Data items:
..............................
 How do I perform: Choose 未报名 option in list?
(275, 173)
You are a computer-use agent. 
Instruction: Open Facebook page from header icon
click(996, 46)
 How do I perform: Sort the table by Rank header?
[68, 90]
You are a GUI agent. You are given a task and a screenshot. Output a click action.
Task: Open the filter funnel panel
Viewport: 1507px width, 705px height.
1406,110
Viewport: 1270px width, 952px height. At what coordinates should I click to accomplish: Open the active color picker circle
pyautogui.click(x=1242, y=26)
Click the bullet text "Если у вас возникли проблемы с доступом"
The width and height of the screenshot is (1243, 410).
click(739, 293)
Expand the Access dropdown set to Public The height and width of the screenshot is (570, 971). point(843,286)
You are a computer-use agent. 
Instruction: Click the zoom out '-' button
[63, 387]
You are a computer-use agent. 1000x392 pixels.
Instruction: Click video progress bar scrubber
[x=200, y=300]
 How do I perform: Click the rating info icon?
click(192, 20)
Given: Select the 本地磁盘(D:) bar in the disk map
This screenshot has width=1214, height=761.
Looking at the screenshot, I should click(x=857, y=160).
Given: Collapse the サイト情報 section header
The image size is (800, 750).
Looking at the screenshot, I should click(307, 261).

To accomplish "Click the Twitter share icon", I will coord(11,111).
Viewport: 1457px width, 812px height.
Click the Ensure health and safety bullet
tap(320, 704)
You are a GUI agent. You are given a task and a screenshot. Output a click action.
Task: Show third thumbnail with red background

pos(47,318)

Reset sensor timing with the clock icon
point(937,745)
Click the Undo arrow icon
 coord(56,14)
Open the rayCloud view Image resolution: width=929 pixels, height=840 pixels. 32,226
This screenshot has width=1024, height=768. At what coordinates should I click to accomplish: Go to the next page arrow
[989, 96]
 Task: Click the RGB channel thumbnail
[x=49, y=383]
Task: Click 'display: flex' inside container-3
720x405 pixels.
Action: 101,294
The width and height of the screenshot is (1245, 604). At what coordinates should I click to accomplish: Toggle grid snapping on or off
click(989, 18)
..............................
EXERCISE GOAL: Copy every line of the data items above verbatim.

RESULT OF THE EXERCISE:
 How do I perform: Choose 未报名 option in list?
(275, 173)
You are a computer-use agent. 
Instruction: Open Facebook page from header icon
click(996, 46)
 How do I perform: Sort the table by Rank header?
[68, 90]
You are a GUI agent. You are given a task and a screenshot. Output a click action.
Task: Open the filter funnel panel
Viewport: 1507px width, 705px height.
1406,110
Viewport: 1270px width, 952px height. At what coordinates should I click to accomplish: Open the active color picker circle
pyautogui.click(x=1242, y=26)
Click the bullet text "Если у вас возникли проблемы с доступом"
The width and height of the screenshot is (1243, 410).
click(739, 293)
Expand the Access dropdown set to Public The height and width of the screenshot is (570, 971). point(843,286)
You are a computer-use agent. 
Instruction: Click the zoom out '-' button
[63, 387]
You are a computer-use agent. 1000x392 pixels.
Instruction: Click video progress bar scrubber
[x=200, y=300]
 How do I perform: Click the rating info icon?
click(192, 20)
Given: Select the 本地磁盘(D:) bar in the disk map
This screenshot has width=1214, height=761.
Looking at the screenshot, I should click(x=857, y=160).
Given: Collapse the サイト情報 section header
The image size is (800, 750).
Looking at the screenshot, I should click(307, 261).

To accomplish "Click the Twitter share icon", I will coord(11,111).
Viewport: 1457px width, 812px height.
Click the Ensure health and safety bullet
tap(320, 704)
You are a GUI agent. You are given a task and a screenshot. Output a click action.
Task: Show third thumbnail with red background

pos(47,318)

Reset sensor timing with the clock icon
point(937,745)
Click the Undo arrow icon
 coord(56,14)
Open the rayCloud view Image resolution: width=929 pixels, height=840 pixels. 32,226
This screenshot has width=1024, height=768. At what coordinates should I click to accomplish: Go to the next page arrow
[989, 96]
 Task: Click the RGB channel thumbnail
[x=49, y=383]
Task: Click 'display: flex' inside container-3
720x405 pixels.
Action: 101,294
The width and height of the screenshot is (1245, 604). At what coordinates should I click to accomplish: Toggle grid snapping on or off
click(989, 18)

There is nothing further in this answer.